Metric Gaussian Variational Inference
This addresses a bottleneck in Bayesian inference for researchers and practitioners by enabling scalable, correlated approximations beyond mean-field methods.
The paper tackles the challenge of scaling variational inference to high-dimensional problems by capturing correlations without explicit covariance parametrization, proposing Metric Gaussian Variational Inference (MGVI) which achieves higher accuracy and significant speedup compared to traditional methods, demonstrated in examples with up to a million parameters.

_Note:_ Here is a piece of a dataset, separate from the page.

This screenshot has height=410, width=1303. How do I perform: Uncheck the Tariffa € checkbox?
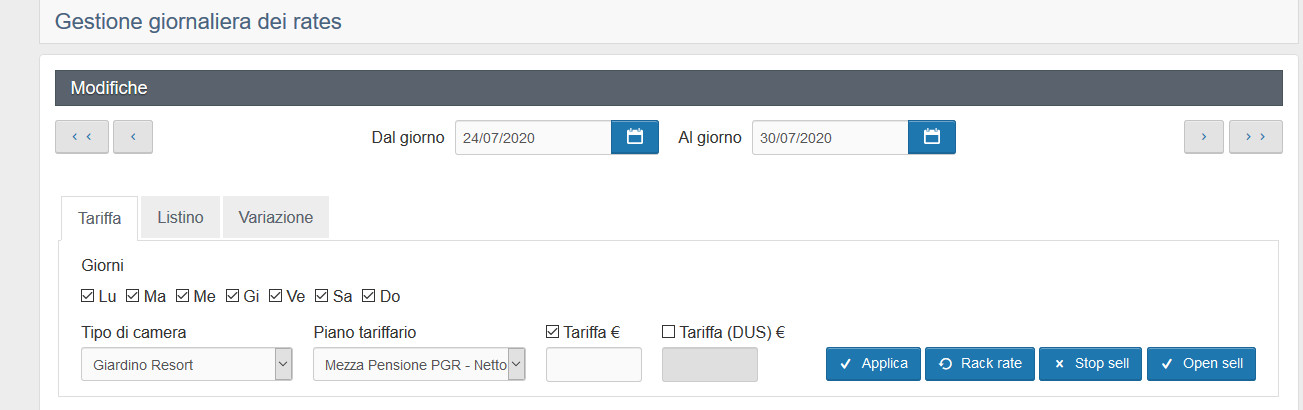tap(553, 332)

Solving Bayesian inference problems approximately with variational approaches can provide fast and accurate results. Capturing correlation within the approximation requires an explicit parametrization. This intrinsically limits this approach to either moderately dimensional problems, or requiring the strongly simplifying mean-field approach. We propose Metric Gaussian Variational Inference (MGVI) as a method that goes beyond mean-field. Here correlations between all model parameters are taken into account, while still scaling linearly in computational time and memory. With this method we achieve higher accuracy and in many cases a significant speedup compared to traditional methods. MGVI is an iterative method that performs a series of Gaussian approximations to the posterior. We alternate between approximating the covariance with the inverse Fisher information metric evaluated at an intermediate mean estimate and optimizing the KL-divergence for the given covariance with respect to the mean. This procedure is iterated until the uncertainty estimate is self-consistent with the mean parameter. We achieve linear scaling by avoiding to store the covariance explicitly at any time. Instead we draw samples from the approximating distribution relying on an implicit representation and numerical schemes to approximately solve linear equations. Those samples are used to approximate the KL-divergence and its gradient. The usage of natural gradient descent allows for rapid convergence. Formulating the Bayesian model in standardized coordinates makes MGVI applicable to any inference problem with continuous parameters. We demonstrate the high accuracy of MGVI by comparing it to HMC and its fast convergence relative to other established methods in several examples. We investigate real-data applications, as well as synthetic examples of varying size and complexity and up to a million model parameters.